Do an improvement in cancer treatments, cancer survivors can develop treatment-related cardiotoxicity.

The aim of this project is to identify new compounds able to protect the cardiomyocytes from cell death to avoid cardiotoxicity.

A screening of 1.600 compounds (Prestwick and CEA Saclay libraries) was performed to identify potential cardioprotective compounds by methylene-blue cell survival assay. For this, a necrosis model induced by H₂O₂ and an apoptosis model induced by camptothecin were developped.
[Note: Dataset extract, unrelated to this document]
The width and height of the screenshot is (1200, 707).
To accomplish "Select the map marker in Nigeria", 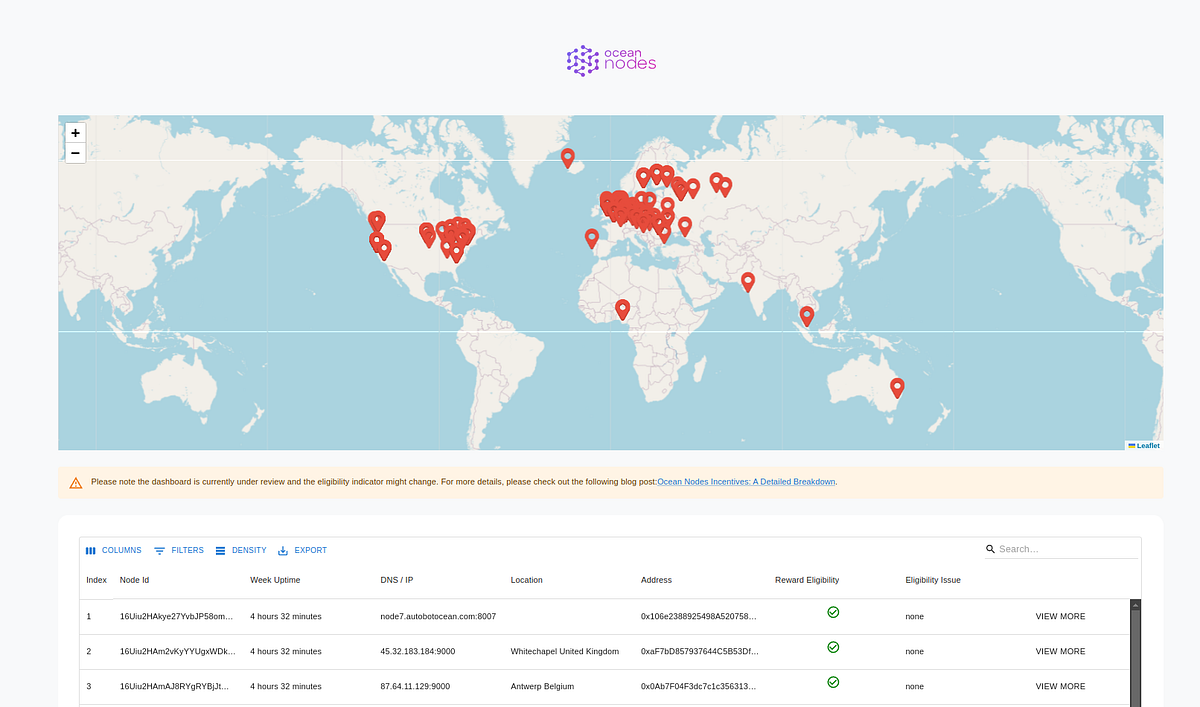I will pos(623,310).

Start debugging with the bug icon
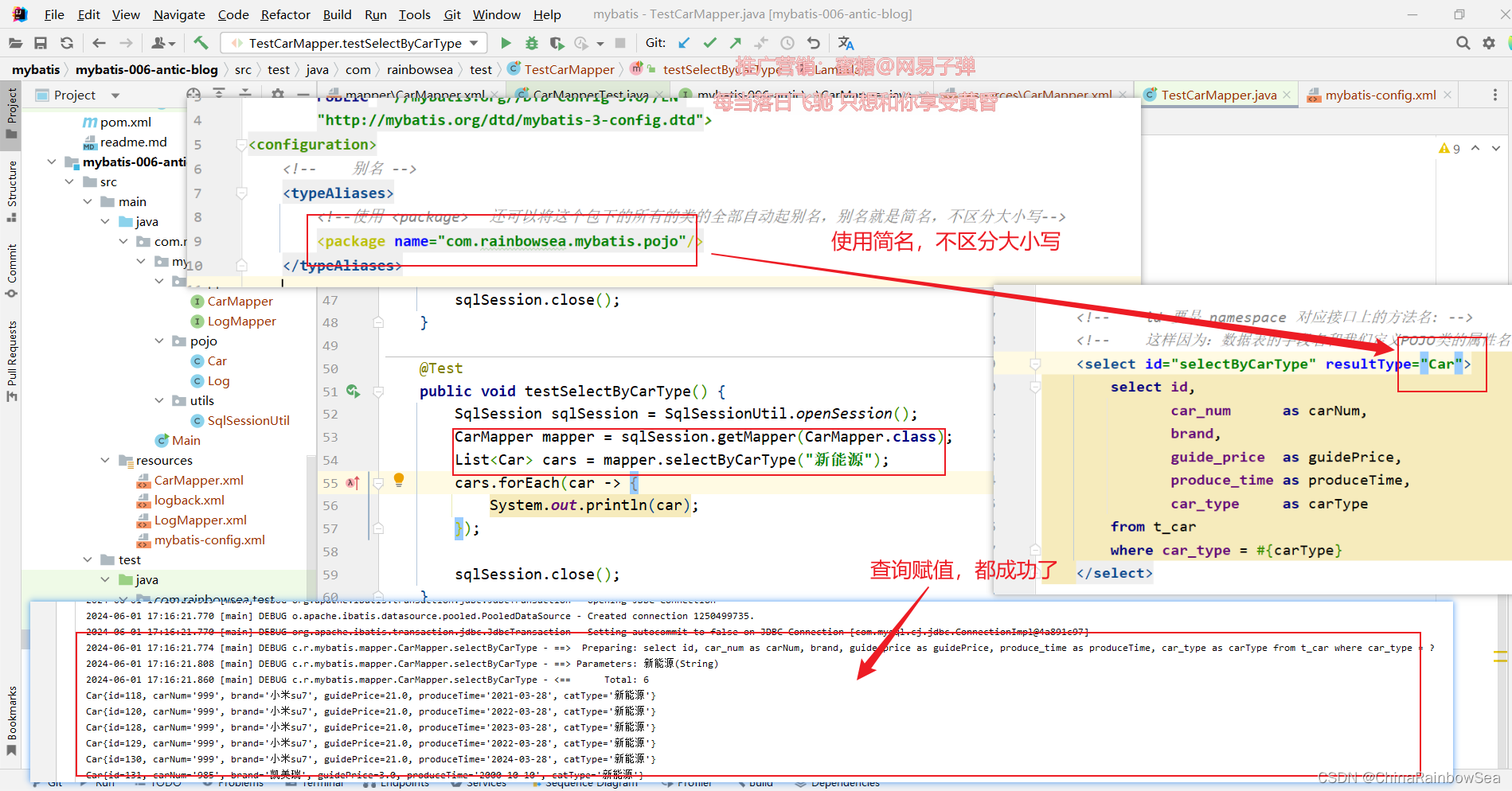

The screening allowed us to identify 21 molecules able to increase cell survival (>average+3 standard deviation (SD)). Then, these molecules were validated as cardioprotective using permeability membrane tests: lactate deshydrogenasse (LDH) colorimetric assay and Propidium Iodid fluorescence assay. Mechanisms involved in the cardioprotective effect of the identified molecules are being investigated. Western-blots were performed in order to verify our hypothesis for autophagy activation. We showed that some of the 21 compounds tested increased LC3-II, a protein marker of autophagy. Rapamycin, known as autophagy activator trough inhibition of mTOR was used as positive control. Indeed, it has been shown that under stress condition, autophagy is activated, promoting cell survival by releasing energy substrates via degradation of the cellular components and by eliminating defective or damaged organelles. In addition, we verified that the molecules do not induce cancer cells proliferation during 48h using 3 cancer cell lines, e.g. A549, HepG2 and HeLa, which is crucial in the perspective of drug development.

Among the 21 molecules identified, we chose to focus only on 5 more potent molecules to pursue the project. In order to complete the study on autophagy pathway, we plan to perform transcriptomic studies by RNA-seq method.